# Work to complete
Give as a numbered list the lines of the material starting with the line that contains "Where should I click to: Open the USB" and going on through the line that contains "click(x=611, y=32)", leaving out any blank lines.

[Entries for item positions]
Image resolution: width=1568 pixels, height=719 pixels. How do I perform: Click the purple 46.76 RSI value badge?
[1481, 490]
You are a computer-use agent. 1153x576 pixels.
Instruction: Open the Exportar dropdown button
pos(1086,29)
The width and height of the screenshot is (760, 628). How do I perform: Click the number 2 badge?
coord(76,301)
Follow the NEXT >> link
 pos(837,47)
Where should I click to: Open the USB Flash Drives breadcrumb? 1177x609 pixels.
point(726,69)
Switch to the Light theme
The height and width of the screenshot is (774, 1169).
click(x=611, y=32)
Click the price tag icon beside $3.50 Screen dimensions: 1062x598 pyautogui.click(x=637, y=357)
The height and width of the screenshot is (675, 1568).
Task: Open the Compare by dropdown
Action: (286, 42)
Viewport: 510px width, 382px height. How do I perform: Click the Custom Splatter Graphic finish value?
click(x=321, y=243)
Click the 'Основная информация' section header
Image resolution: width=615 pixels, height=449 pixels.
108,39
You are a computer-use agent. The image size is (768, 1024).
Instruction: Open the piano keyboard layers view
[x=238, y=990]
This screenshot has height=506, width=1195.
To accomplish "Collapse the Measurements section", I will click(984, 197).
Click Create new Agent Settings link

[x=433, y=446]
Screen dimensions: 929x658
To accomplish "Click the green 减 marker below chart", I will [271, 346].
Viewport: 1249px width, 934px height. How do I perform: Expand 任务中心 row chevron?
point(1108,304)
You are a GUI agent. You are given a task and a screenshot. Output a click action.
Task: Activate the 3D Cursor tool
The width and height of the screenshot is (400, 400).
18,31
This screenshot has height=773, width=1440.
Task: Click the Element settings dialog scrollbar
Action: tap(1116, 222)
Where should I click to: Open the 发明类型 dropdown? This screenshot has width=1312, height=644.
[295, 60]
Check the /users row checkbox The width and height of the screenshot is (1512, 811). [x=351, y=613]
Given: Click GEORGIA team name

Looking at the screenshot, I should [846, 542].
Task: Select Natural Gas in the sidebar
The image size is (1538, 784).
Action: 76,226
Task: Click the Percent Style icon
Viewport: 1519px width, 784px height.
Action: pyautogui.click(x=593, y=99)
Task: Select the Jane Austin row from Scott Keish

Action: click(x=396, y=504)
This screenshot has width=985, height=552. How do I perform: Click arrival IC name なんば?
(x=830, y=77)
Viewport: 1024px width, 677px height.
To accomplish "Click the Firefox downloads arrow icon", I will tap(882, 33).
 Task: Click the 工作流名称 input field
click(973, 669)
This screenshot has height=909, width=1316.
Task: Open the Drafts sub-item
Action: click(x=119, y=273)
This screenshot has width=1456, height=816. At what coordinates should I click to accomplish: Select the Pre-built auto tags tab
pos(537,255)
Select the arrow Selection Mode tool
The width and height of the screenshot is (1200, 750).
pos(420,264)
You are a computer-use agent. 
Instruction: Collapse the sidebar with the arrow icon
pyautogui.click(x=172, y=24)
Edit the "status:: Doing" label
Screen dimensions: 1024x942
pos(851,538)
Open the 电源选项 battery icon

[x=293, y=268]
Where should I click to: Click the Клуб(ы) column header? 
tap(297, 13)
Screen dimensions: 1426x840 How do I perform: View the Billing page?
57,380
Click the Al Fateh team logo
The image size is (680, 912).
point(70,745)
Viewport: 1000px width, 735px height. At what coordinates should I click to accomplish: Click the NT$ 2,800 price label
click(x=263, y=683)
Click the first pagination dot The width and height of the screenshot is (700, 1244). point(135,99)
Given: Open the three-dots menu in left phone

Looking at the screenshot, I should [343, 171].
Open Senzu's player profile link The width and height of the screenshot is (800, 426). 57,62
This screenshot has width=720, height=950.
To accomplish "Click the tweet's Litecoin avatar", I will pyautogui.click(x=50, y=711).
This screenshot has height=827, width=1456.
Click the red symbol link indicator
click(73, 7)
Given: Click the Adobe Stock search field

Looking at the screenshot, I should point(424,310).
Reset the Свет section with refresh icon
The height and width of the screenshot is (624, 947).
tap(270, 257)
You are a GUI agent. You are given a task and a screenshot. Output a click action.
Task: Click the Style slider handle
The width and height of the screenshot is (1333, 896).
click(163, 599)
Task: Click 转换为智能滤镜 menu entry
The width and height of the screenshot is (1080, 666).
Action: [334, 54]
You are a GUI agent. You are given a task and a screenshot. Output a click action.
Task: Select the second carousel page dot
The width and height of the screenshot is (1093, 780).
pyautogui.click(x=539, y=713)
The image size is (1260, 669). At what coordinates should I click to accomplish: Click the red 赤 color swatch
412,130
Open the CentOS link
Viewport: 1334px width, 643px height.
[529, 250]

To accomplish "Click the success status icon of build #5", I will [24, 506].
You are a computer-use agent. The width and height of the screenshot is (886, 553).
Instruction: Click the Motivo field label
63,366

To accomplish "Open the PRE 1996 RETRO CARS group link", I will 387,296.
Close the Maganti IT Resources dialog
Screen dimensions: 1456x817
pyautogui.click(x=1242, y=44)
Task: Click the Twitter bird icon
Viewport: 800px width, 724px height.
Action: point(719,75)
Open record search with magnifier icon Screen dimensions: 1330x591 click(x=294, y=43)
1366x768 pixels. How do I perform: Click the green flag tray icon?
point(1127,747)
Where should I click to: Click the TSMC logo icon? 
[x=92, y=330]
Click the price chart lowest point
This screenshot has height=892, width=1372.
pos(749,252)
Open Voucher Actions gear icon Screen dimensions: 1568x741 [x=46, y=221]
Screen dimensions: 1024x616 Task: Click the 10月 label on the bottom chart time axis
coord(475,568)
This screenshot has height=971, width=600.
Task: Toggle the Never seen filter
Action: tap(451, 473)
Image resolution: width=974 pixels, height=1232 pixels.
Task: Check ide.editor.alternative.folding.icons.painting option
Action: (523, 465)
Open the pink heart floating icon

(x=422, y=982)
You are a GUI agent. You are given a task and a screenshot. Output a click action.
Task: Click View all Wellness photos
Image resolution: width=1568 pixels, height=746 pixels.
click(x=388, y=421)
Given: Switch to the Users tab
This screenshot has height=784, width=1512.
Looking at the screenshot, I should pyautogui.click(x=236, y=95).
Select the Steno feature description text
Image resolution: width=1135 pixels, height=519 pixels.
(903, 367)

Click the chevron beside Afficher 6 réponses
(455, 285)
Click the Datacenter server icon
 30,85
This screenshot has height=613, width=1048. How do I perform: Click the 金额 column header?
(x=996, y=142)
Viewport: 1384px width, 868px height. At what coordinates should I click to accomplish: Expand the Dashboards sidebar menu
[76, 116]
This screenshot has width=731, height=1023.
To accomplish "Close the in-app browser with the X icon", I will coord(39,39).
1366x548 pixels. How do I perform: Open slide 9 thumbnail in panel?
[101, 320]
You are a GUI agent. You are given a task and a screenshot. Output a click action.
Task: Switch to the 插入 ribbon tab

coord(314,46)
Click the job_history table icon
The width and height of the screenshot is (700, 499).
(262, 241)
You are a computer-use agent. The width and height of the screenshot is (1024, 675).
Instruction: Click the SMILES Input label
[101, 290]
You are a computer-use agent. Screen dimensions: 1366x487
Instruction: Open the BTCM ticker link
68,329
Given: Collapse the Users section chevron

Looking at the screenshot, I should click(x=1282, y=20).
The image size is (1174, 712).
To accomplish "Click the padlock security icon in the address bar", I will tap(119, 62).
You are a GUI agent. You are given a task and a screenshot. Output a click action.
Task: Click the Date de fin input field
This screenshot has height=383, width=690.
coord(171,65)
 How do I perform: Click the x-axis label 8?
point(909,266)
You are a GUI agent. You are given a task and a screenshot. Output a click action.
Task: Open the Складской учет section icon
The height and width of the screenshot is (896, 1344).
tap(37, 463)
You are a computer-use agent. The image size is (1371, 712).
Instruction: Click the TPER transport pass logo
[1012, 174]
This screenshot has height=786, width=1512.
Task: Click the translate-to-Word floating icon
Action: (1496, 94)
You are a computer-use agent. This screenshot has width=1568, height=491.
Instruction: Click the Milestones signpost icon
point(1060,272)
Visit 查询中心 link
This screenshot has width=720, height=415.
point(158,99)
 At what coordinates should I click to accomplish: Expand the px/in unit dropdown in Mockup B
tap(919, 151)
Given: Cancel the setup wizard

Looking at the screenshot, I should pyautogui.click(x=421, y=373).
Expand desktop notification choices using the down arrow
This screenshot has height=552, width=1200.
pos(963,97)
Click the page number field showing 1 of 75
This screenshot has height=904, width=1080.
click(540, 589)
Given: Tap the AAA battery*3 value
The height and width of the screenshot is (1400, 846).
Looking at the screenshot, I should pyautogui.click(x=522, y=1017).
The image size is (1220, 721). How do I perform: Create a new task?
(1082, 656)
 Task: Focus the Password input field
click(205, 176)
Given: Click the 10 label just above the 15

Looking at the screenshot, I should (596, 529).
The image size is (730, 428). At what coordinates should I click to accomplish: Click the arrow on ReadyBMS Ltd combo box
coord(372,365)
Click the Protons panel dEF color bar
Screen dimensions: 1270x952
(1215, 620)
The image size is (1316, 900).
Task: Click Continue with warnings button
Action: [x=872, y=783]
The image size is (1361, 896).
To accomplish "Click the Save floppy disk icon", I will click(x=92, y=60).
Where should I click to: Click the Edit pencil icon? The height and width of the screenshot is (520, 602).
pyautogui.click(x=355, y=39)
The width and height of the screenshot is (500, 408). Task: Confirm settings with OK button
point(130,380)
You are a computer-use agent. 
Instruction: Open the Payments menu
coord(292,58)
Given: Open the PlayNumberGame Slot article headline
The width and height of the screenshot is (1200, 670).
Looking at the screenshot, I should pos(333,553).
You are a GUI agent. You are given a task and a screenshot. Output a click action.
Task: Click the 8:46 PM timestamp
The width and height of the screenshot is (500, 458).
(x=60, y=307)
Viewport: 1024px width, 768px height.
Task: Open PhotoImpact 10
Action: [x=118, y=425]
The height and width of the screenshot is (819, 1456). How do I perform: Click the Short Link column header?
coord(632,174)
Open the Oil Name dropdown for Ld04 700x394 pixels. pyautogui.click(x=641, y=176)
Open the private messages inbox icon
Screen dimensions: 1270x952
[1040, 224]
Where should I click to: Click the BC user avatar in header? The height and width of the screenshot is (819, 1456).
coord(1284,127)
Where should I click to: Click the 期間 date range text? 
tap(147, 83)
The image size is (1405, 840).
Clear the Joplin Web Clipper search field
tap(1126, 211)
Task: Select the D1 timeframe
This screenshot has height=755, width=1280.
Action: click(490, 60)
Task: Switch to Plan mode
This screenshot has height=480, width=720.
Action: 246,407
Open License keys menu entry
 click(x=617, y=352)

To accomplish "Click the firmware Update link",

# The response
1. Where should I click to: Open the USB Flash Drives breadcrumb? 1177x609 pixels.
2. point(726,69)
3. Switch to the Light theme
4. The height and width of the screenshot is (774, 1169).
5. click(x=611, y=32)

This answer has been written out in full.